▸ **Task**
Using the entries that follow, collect the lines where the word "next" appears.

▸ **Stored records**

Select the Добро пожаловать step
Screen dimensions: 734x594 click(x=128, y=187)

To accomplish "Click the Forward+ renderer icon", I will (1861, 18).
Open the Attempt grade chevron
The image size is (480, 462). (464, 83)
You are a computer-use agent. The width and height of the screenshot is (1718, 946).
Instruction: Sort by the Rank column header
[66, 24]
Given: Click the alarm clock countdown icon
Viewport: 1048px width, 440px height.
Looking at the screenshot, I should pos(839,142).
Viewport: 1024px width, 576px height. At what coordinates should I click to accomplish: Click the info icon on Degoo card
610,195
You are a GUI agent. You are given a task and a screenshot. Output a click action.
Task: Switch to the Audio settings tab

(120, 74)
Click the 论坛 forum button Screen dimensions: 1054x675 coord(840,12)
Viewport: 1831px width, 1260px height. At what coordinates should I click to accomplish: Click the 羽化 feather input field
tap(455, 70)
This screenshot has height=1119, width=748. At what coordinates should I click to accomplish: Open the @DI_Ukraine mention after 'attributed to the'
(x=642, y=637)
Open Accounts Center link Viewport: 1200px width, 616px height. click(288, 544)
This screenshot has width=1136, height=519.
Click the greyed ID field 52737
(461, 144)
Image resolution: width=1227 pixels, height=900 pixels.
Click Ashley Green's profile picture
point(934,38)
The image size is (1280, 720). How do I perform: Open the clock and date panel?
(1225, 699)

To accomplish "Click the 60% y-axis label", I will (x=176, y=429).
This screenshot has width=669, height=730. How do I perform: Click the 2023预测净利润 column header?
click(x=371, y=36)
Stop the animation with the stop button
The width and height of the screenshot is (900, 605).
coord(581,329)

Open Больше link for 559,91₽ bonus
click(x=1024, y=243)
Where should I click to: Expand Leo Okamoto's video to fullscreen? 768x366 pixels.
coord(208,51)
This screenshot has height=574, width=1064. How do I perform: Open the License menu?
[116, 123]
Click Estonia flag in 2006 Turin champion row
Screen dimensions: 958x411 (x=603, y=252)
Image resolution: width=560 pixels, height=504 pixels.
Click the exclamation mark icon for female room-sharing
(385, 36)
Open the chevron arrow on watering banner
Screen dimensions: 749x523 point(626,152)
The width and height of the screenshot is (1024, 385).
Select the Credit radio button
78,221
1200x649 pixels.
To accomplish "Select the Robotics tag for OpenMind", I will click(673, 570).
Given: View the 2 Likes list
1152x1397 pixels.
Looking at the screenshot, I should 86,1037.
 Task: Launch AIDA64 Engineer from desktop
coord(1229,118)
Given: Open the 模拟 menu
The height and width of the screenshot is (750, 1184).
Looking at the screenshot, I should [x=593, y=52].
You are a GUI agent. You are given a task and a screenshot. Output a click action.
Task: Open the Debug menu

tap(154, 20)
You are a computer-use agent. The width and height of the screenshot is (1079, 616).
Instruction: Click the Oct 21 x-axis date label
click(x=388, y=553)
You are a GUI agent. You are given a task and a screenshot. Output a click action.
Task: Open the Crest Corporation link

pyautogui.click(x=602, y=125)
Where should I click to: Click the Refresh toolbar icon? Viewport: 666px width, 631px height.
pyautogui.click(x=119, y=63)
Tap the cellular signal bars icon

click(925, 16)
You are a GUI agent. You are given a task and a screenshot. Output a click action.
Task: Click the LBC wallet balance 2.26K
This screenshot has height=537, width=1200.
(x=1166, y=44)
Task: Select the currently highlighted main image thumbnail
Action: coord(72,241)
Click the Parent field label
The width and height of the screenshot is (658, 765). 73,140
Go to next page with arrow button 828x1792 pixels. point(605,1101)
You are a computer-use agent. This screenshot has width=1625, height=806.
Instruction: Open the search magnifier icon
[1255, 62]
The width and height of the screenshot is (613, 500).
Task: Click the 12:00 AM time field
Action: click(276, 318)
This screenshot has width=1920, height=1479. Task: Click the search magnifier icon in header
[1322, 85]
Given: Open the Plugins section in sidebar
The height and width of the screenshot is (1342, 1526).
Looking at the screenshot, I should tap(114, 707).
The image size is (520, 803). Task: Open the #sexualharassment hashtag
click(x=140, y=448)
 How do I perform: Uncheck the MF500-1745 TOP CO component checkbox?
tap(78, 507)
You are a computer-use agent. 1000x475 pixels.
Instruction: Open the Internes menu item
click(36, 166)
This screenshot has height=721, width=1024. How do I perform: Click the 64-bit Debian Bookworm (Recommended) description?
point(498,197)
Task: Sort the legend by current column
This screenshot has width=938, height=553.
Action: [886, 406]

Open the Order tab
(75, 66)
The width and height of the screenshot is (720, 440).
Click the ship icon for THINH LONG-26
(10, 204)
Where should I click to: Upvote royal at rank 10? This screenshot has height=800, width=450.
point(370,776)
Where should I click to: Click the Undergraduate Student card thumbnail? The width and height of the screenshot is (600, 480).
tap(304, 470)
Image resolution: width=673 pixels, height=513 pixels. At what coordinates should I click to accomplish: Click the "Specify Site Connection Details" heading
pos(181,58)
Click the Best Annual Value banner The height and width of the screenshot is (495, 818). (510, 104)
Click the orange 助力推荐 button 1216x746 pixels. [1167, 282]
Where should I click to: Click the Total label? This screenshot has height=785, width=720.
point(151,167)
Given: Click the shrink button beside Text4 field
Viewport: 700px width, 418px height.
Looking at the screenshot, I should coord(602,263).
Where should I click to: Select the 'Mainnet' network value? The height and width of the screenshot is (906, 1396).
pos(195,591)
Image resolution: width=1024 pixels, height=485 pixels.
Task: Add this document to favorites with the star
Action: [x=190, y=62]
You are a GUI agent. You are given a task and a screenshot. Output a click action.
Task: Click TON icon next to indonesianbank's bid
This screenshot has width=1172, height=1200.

▸ **Response to the exercise**
Go to next page with arrow button 828x1792 pixels. point(605,1101)
Task: Click TON icon next to indonesianbank's bid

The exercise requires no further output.